* start STORED RECORDS *

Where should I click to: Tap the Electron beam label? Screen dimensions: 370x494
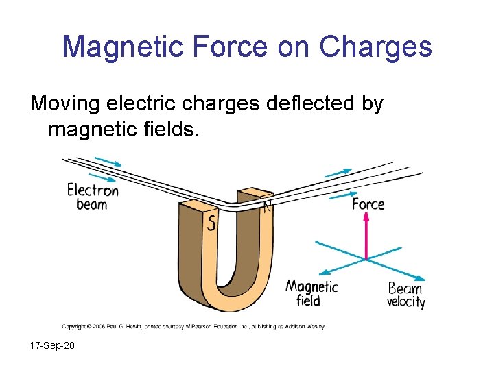[x=92, y=197]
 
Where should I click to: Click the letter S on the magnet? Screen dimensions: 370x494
[x=212, y=223]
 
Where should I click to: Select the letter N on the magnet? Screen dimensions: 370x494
[x=267, y=206]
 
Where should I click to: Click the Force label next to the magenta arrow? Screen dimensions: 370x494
[x=368, y=204]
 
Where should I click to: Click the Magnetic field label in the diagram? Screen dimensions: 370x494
[x=311, y=293]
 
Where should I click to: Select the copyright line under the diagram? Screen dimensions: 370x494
[x=193, y=326]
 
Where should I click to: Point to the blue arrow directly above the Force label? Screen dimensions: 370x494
[x=343, y=195]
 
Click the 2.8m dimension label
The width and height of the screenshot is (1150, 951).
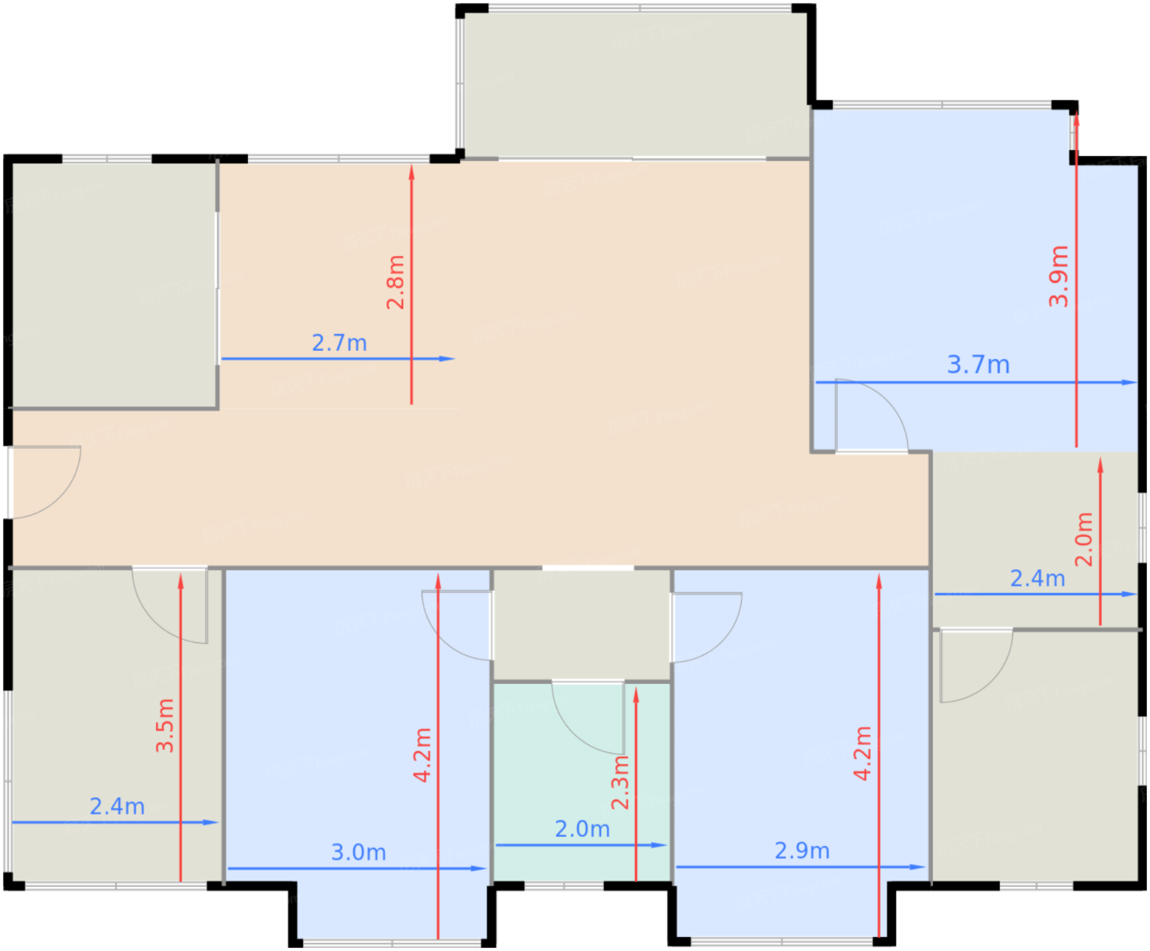tap(395, 283)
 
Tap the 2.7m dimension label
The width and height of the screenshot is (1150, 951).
tap(339, 343)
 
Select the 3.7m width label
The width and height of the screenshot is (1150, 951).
tap(978, 365)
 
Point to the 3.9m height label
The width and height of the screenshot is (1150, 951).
tap(1058, 276)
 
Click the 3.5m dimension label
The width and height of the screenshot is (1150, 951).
tap(164, 725)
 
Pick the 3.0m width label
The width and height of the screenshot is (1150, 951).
tap(358, 852)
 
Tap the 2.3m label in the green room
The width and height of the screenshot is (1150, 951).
tap(620, 782)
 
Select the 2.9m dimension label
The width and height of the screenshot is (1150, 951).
tap(802, 851)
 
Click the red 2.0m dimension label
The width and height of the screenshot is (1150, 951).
tap(1084, 539)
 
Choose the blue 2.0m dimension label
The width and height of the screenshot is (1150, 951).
tap(582, 829)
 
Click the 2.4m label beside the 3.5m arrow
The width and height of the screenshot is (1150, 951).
tap(117, 806)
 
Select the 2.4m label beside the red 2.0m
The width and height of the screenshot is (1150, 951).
tap(1037, 578)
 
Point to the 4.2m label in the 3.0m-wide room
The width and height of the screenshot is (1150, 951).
tap(422, 755)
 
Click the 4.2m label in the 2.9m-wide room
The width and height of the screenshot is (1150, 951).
tap(863, 753)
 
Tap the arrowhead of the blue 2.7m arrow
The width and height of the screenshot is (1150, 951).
tap(448, 359)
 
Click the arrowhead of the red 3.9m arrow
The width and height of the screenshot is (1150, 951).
tap(1076, 119)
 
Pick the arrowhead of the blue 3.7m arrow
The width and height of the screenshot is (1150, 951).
tap(1129, 382)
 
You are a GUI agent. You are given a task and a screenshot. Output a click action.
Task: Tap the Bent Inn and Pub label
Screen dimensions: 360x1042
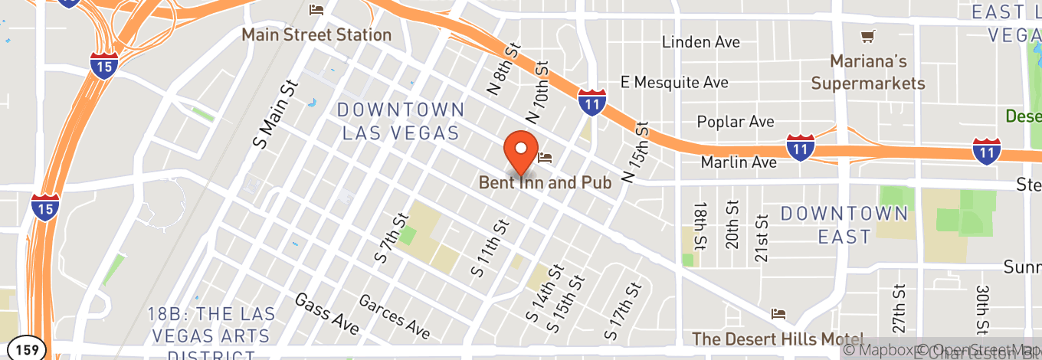click(545, 183)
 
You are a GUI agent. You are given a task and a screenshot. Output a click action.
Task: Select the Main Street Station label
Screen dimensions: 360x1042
click(316, 34)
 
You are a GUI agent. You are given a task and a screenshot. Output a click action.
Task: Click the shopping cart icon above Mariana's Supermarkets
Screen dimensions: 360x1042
click(867, 36)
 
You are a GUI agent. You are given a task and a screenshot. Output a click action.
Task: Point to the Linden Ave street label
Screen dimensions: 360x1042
click(701, 42)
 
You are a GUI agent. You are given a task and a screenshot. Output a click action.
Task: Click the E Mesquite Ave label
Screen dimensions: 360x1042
click(674, 81)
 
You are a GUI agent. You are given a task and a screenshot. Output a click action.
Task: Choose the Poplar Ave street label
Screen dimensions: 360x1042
click(736, 122)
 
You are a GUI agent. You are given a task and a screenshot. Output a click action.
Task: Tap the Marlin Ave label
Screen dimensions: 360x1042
click(739, 162)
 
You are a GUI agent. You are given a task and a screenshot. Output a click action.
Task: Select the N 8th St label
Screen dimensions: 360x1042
click(503, 69)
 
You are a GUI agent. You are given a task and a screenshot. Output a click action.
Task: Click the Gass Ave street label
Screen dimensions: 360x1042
click(326, 313)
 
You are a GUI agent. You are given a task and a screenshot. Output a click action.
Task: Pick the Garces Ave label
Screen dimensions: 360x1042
click(394, 316)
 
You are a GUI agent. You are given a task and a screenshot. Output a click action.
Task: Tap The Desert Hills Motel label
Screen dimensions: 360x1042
click(778, 338)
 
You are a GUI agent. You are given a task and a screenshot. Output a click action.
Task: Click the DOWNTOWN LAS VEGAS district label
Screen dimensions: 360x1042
click(401, 121)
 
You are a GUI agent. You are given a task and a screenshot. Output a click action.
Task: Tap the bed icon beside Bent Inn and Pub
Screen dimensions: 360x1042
click(545, 158)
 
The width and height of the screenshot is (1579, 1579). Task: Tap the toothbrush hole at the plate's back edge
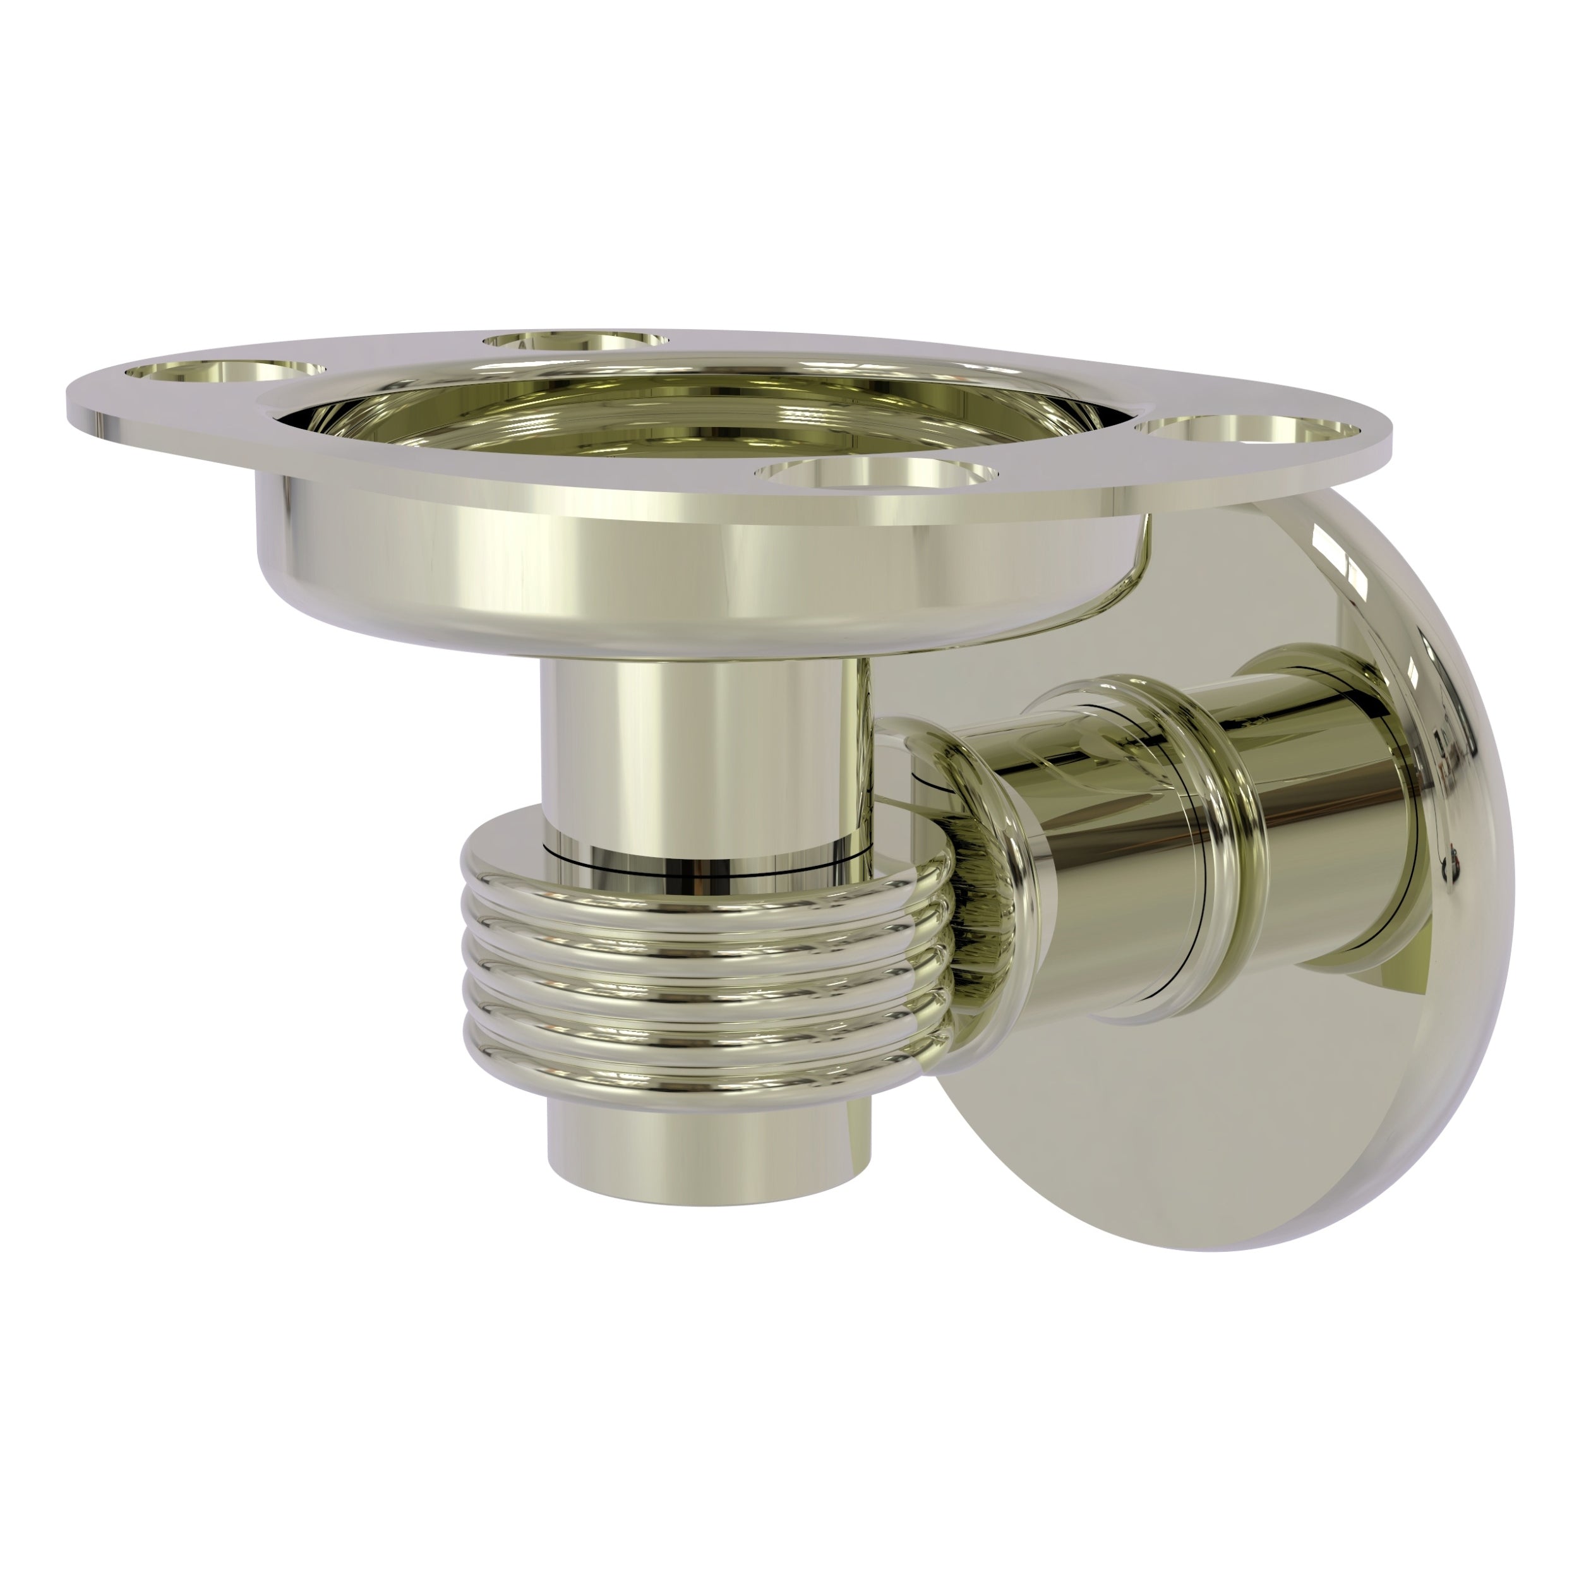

* end STORED RECORDS *

● WORK REQUIRED
Rewrite all of the data above, substituting "measurement label" for "dimension label" and keeping everything else unchanged. Leave the pictures out.

● SOLUTION TO THIS TASK
Where should I click to: Tap the Electron beam label? Screen dimensions: 370x494
[x=92, y=197]
 
Where should I click to: Click the letter S on the magnet? Screen dimensions: 370x494
[x=212, y=223]
 
Where should I click to: Select the letter N on the magnet? Screen dimensions: 370x494
[x=267, y=206]
 
Where should I click to: Click the Force label next to the magenta arrow? Screen dimensions: 370x494
[x=368, y=204]
 
Where should I click to: Click the Magnetic field label in the diagram? Screen dimensions: 370x494
[x=311, y=293]
 
Where should I click to: Select the copyright line under the diagram? Screen dimensions: 370x494
[x=193, y=326]
 
Where should I click to: Point to the blue arrow directly above the Force label? Screen dimensions: 370x494
[x=343, y=195]
 
Click the 2.8m measurement label
The width and height of the screenshot is (1150, 951).
tap(395, 283)
 
Tap the 2.7m measurement label
The width and height of the screenshot is (1150, 951).
tap(339, 343)
 
Select the 3.7m width label
The width and height of the screenshot is (1150, 951).
tap(978, 365)
 
Point to the 3.9m height label
The width and height of the screenshot is (1150, 951).
tap(1058, 276)
 
Click the 3.5m measurement label
The width and height of the screenshot is (1150, 951).
tap(164, 725)
 
Pick the 3.0m width label
The width and height of the screenshot is (1150, 951).
tap(358, 852)
 
Tap the 2.3m label in the green room
The width and height of the screenshot is (1150, 951).
tap(620, 782)
 
Select the 2.9m measurement label
The width and height of the screenshot is (1150, 951).
tap(802, 851)
 
Click the red 2.0m measurement label
The width and height of the screenshot is (1150, 951).
tap(1084, 539)
 
Choose the blue 2.0m measurement label
The width and height of the screenshot is (1150, 951).
tap(582, 829)
 
Click the 2.4m label beside the 3.5m arrow
The width and height of the screenshot is (1150, 951).
tap(117, 806)
 
Select the 2.4m label beside the red 2.0m
The width and height of the screenshot is (1150, 951).
tap(1037, 578)
 
Point to the 4.2m label in the 3.0m-wide room
The width and height of the screenshot is (1150, 951).
tap(422, 755)
 
Click the 4.2m label in the 2.9m-wide room
The width and height of the screenshot is (1150, 951).
tap(863, 753)
 
Tap the arrowhead of the blue 2.7m arrow
The width and height of the screenshot is (1150, 951).
tap(448, 359)
 
Click the arrowhead of the red 3.9m arrow
The width and height of the screenshot is (1150, 951).
tap(1076, 119)
 
Pick the arrowhead of the blue 3.7m arrow
The width and height of the screenshot is (1150, 951).
tap(1129, 382)
 
You are a GUI agent. You are given a task and a screenshot. Output a click action.
Task: Tap the Bent Inn and Pub label
Screen dimensions: 360x1042
click(545, 183)
 
You are a GUI agent. You are given a task and a screenshot. Output a click action.
Task: Select the Main Street Station label
Screen dimensions: 360x1042
click(316, 34)
 
You are a GUI agent. You are given a task and a screenshot. Output a click action.
Task: Click the shopping cart icon above Mariana's Supermarkets
Screen dimensions: 360x1042
click(867, 36)
 
You are a GUI agent. You are given a task and a screenshot. Output a click action.
Task: Point to the Linden Ave street label
Screen dimensions: 360x1042
click(701, 42)
 
You are a GUI agent. You are given a task and a screenshot. Output a click action.
Task: Click the E Mesquite Ave label
Screen dimensions: 360x1042
click(674, 81)
 
You are a GUI agent. You are given a task and a screenshot. Output a click action.
Task: Choose the Poplar Ave street label
Screen dimensions: 360x1042
click(736, 122)
 
You are a GUI agent. You are given a task and a screenshot. Output a click action.
Task: Tap the Marlin Ave label
Screen dimensions: 360x1042
click(739, 162)
 
You are a GUI agent. You are given a task and a screenshot. Output a click action.
Task: Select the N 8th St label
Screen dimensions: 360x1042
click(503, 69)
 
You are a GUI agent. You are given a task and a screenshot. Output a click action.
Task: Click the Gass Ave street label
Screen dimensions: 360x1042
click(326, 313)
 
You are a GUI agent. You are given a task and a screenshot. Output a click action.
Task: Pick the Garces Ave label
Screen dimensions: 360x1042
click(394, 316)
 
You are a GUI agent. You are given a task and a screenshot. Output a click action.
Task: Tap The Desert Hills Motel label
Screen dimensions: 360x1042
click(778, 338)
 
You are a GUI agent. You are given a task and a screenshot. Output a click action.
Task: Click the DOWNTOWN LAS VEGAS district label
Screen dimensions: 360x1042
click(401, 121)
 
You are a GUI agent. You are given a task and a screenshot. Output a click action.
Task: Tap the bed icon beside Bent Inn and Pub
Screen dimensions: 360x1042
click(545, 158)
 
The width and height of the screenshot is (1579, 1579). Task: Tap the toothbrush hole at the plate's back edge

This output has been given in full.